(Extracted data begins)

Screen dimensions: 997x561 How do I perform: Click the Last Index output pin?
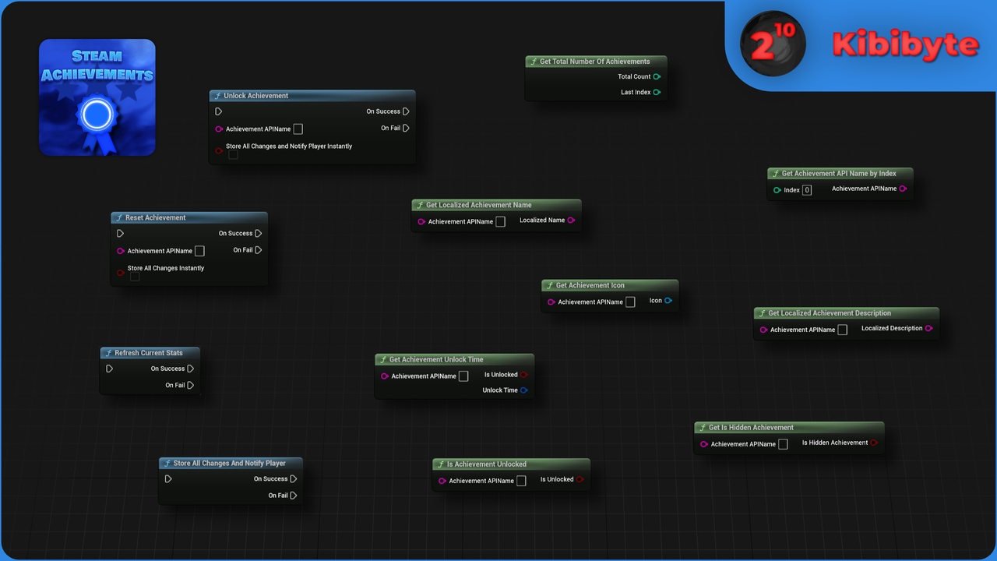[657, 92]
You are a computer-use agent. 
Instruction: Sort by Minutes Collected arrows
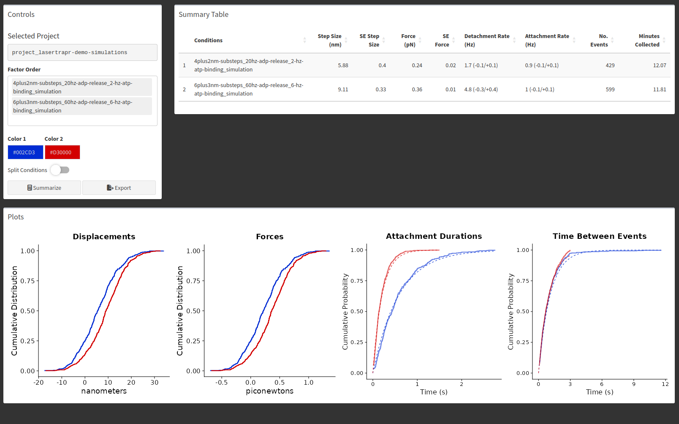[664, 40]
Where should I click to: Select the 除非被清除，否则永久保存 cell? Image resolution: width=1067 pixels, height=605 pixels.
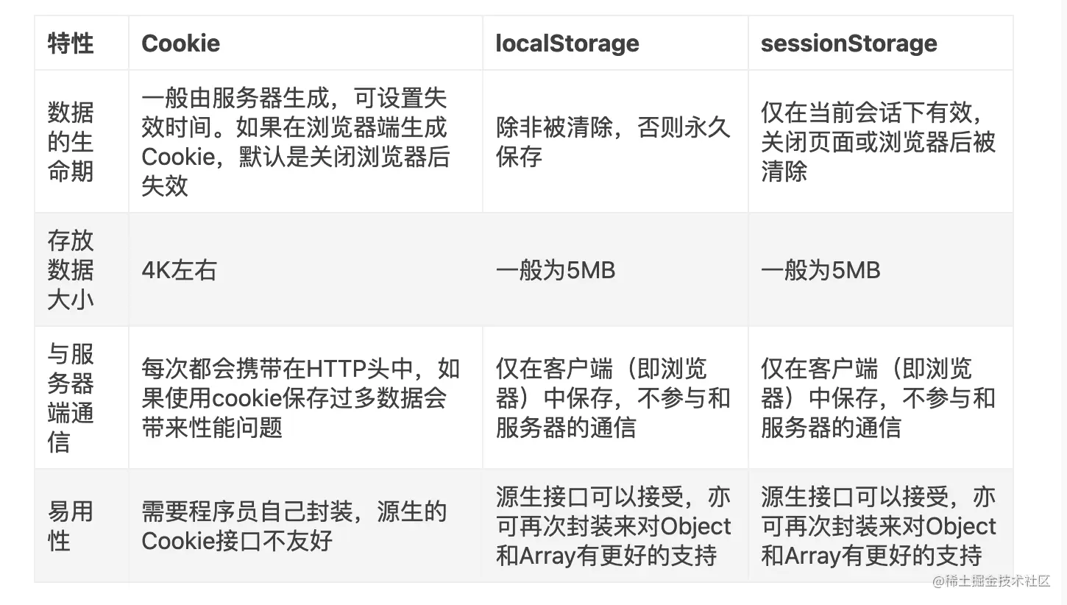(x=615, y=141)
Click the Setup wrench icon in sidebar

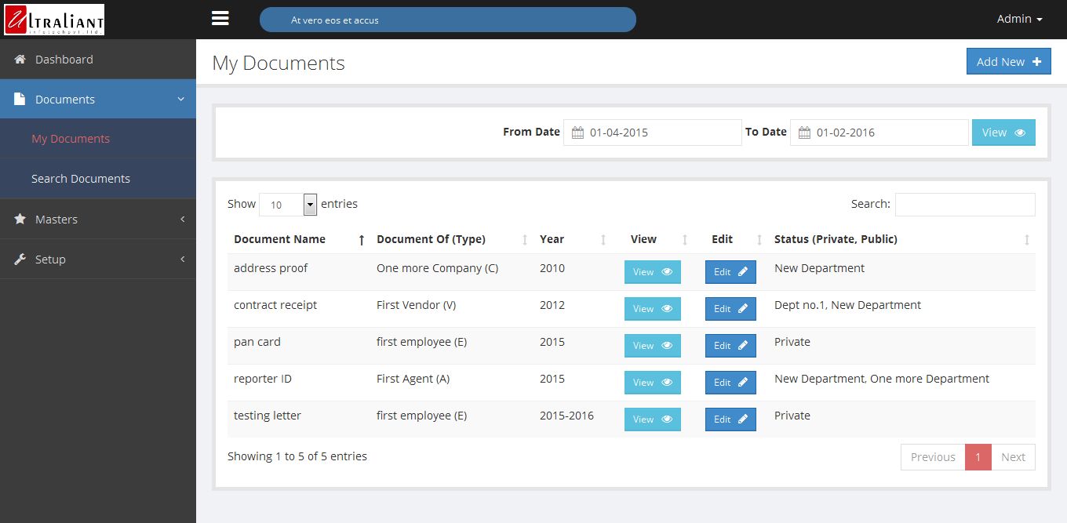click(x=20, y=260)
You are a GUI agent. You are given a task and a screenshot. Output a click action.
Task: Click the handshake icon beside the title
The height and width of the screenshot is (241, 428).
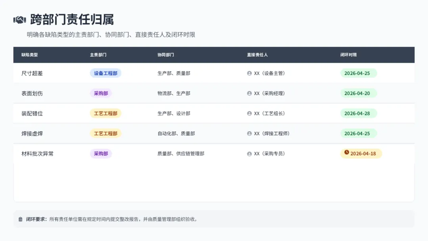pos(20,20)
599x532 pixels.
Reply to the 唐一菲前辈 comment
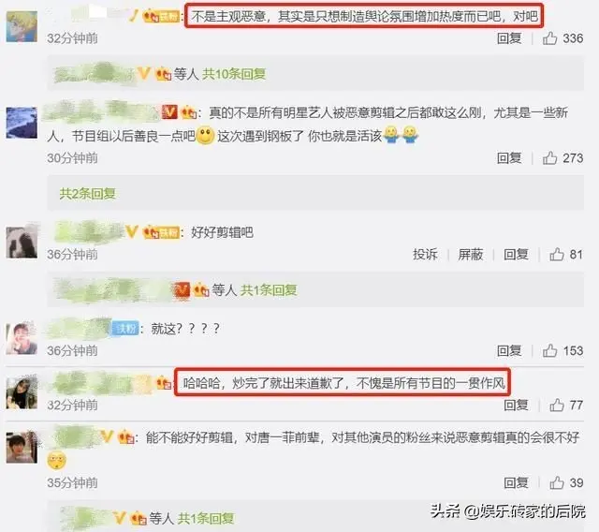click(x=516, y=482)
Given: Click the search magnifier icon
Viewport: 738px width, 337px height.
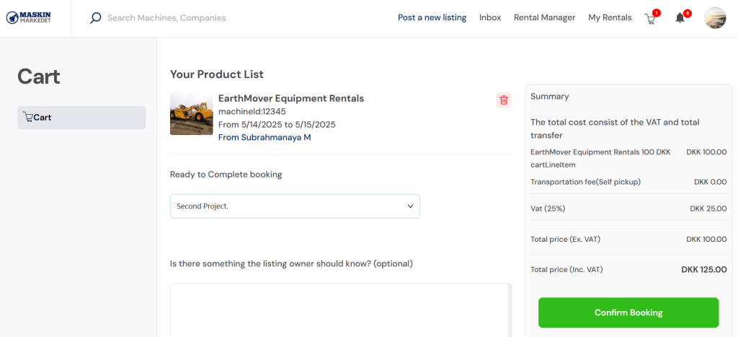Looking at the screenshot, I should 96,18.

(Extracted data ends)

Your task: Supply only the number of lines above in which "agent" occurs.

Response: 2